6 keys to proofreading properly

Have you seen that popular meme kicking around on social media that sums up most of our proofreading efforts?

This is so true – but why?

Reading your own work is a massive challenge, primarily because the brain reads what you think you’ve written rather the actual words. So, we have come up with 5 easy steps so you never send that embarrassing mistake in your essay to your supervisor or in your cover letter to a potential internship contact.

Eliminate the common grammar pitfalls

So often work arrives with the same mistakes. For example, ‘undergo’ is one word but ‘under way’ is always two. By knowing the difference between ‘over/more than’ and ‘fewer/less’ (for example) you can help to cut out frighteningly common errors.

Think outside the box

You’ve done the hard work. Checking content should be a piece of cake. But, as we all know, our minds likes to play tricks on us and so we read what we think we’ve written rather than the actual text, creating room for error.

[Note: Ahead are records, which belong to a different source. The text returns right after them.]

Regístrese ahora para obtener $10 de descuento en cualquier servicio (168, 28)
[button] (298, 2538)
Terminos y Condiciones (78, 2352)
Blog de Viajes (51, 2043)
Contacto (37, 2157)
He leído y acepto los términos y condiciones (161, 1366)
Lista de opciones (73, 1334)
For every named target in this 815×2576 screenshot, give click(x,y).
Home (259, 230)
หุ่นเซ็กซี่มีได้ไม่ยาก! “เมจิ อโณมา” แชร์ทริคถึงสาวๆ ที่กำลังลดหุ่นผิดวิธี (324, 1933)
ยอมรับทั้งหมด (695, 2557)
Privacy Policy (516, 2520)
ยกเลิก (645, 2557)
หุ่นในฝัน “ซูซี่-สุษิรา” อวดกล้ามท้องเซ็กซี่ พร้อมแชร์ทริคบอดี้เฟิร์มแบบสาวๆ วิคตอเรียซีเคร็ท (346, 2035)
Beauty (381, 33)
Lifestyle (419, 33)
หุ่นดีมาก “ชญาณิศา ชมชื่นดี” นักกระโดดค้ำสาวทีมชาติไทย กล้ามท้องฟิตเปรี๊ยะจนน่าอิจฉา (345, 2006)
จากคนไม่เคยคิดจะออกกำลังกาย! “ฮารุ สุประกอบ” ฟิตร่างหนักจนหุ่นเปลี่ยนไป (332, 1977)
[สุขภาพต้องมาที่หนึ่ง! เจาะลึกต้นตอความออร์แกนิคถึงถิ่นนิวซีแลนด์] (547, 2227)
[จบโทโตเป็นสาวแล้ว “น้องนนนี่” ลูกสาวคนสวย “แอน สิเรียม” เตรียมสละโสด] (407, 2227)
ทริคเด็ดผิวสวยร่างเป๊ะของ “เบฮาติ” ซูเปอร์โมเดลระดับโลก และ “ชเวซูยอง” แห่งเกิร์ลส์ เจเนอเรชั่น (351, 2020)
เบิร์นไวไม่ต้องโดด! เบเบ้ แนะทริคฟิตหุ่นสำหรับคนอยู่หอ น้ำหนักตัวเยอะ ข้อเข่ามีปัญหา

Sometimes you need a fresh approach. Reading your work out loud can help, although this can be difficult in an open plan office. Others start from the bottom and read in reverse, providing vital disruption to thoughts. If this isn’t helping, maybe ask a friend to proofread your work as a fresh perspective could be just what you need.

Leave it!

Was the previous tip unsuccessful? You are always more likely to notice mistakes when the text seems “new” to you. Leave important work for at least 48 hours, or as much as you can spare, before you continue down this list of actions.

Go back to basics

Spelling. Double spaces. Punctuation. We take them for granted and that can often be our undoing. Also double-check names, both of people and companies/organisations. It only takes a second to ensure they’re correct and it sets you off for a good start and not the awkward reply with someone correcting you on their name in the email.

Read more than the text

These days content comes in all shapes and sizes. Videos and pictures are often embedded within online articles, while social media feedback can often be found as part of printed work. These extra elements widen the opportunity for error to creep in. Take a few final extra moments to ensure all elements – not just the written content – are accurate, relevant and add to the story.

Print it out

While we care immensely about saving natural resources, we must acknowledge that it’s easier to spot errors if the document is printed before reading. Sometimes looking at a screen jumbles things up, so a hard copy usually works to find those small, fixable errors.